キャサリン達が町に着いた時からダグの「一人っ子の家系なんだ」とか町の住人の「二人目で来たけど性別興味ないね」みたいなのがちゃんと伏線になってたり、その繋がりでローレンが兄に襲われた理由が「第二子だから」というのもわかりやすかった。
サタン信仰はどうやら長子以外の子供は思春期になったら殺さなきゃいけない決まりみたいで、それで町の人間はローレンを殺そうとしたけどローレンは神の使いの天使だから悪魔信仰者が手を出すと返り討ちにあう、というのはなるほどなと。
キャサリンが呼ばれた理由も納得です。
サタンだと思っていた少女=天使、善良な町の人間=悪魔信仰者という終盤で立場が変わるのも、前出の通り伏線を張ってたのですんなり受け入れられました。
ただ、ラストは正直どうかな…という感じ。
天使のローレンがいるということは、サタンも出現するという理論はわかるんですけどそれがキャサリンのお腹にいるかも?というのはお決まりの展開とはいえどうかな、と。

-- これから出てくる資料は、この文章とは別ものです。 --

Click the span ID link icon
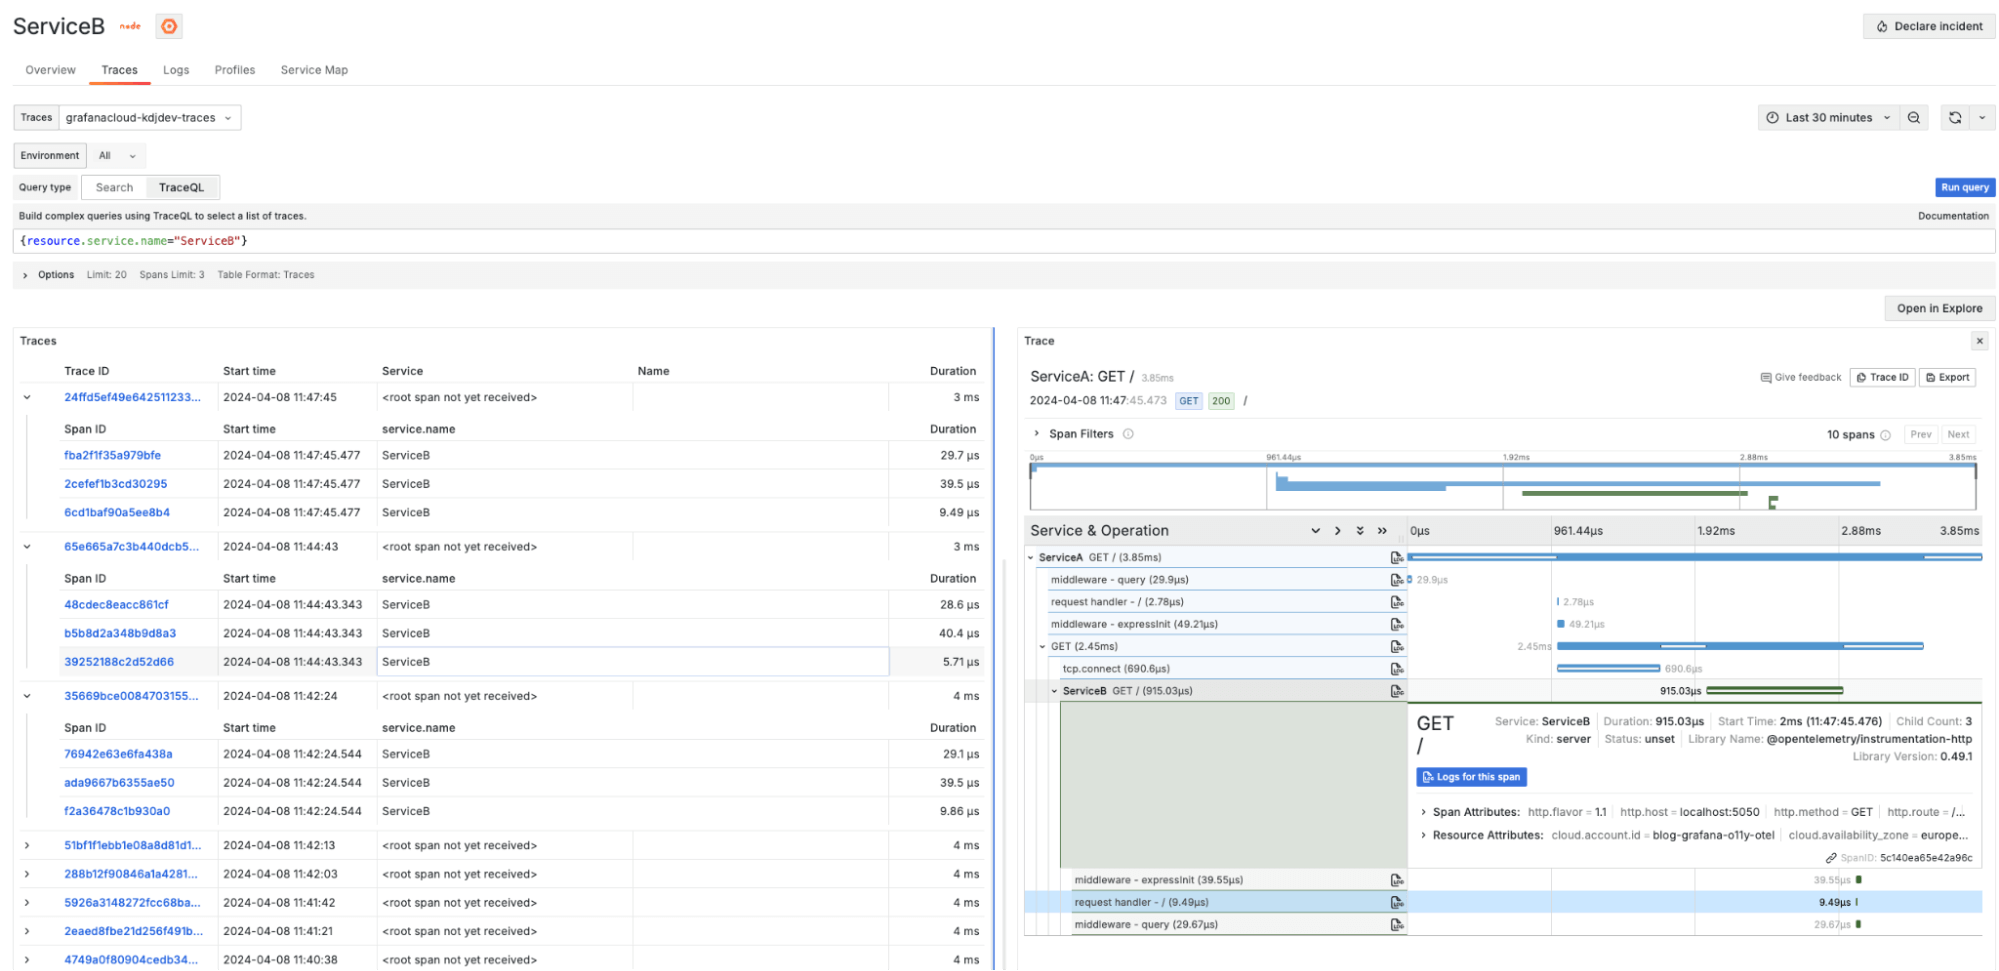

しかもお腹の子が寝てる時に襲われた?ダグの子って。さすがにちょっご都合主義気味な気がします。
ラストは素直にキャサリンとローレンが家族として幸せに暮らすだけでよかったんじゃ?
キャストではオスカー2度受賞のヒラリー・スワンクの演技が素晴らしかったのは当然として、ローレン役のアナソフィア・ロブが透明感があって意外といい感じ。
ローレンは常に無表情で感情が見えない子なんですが、アナソフィアの無表情はどこかおとぼけ顔に見えてそれが「兄を殺すような悪い子に見えないんだけどなあ」と一種のミスリードを上手く誘ってたような気がします。
映画はとても楽しめましたが、
副題の「イナゴ少女現る!」は酷すぎる
確かに少女の周りでイナゴは飛んでいましたが、あれ多分、十の災いの8番目ですよね?ローレンは天使だから災いが効かなかっただけで。
いつものこととはいえ内容もよく見ずに邦題や副題をつけるのは本当に酷いですね。
内容は普通のスリラーなのに「イナゴ少女現る!」のせいでどこかネタ的な要素が漂ってる映画になっちゃってるじゃないですか。
日本の映画会社にはもっとよく考えて邦題や副題をつけてほしいと切に思います。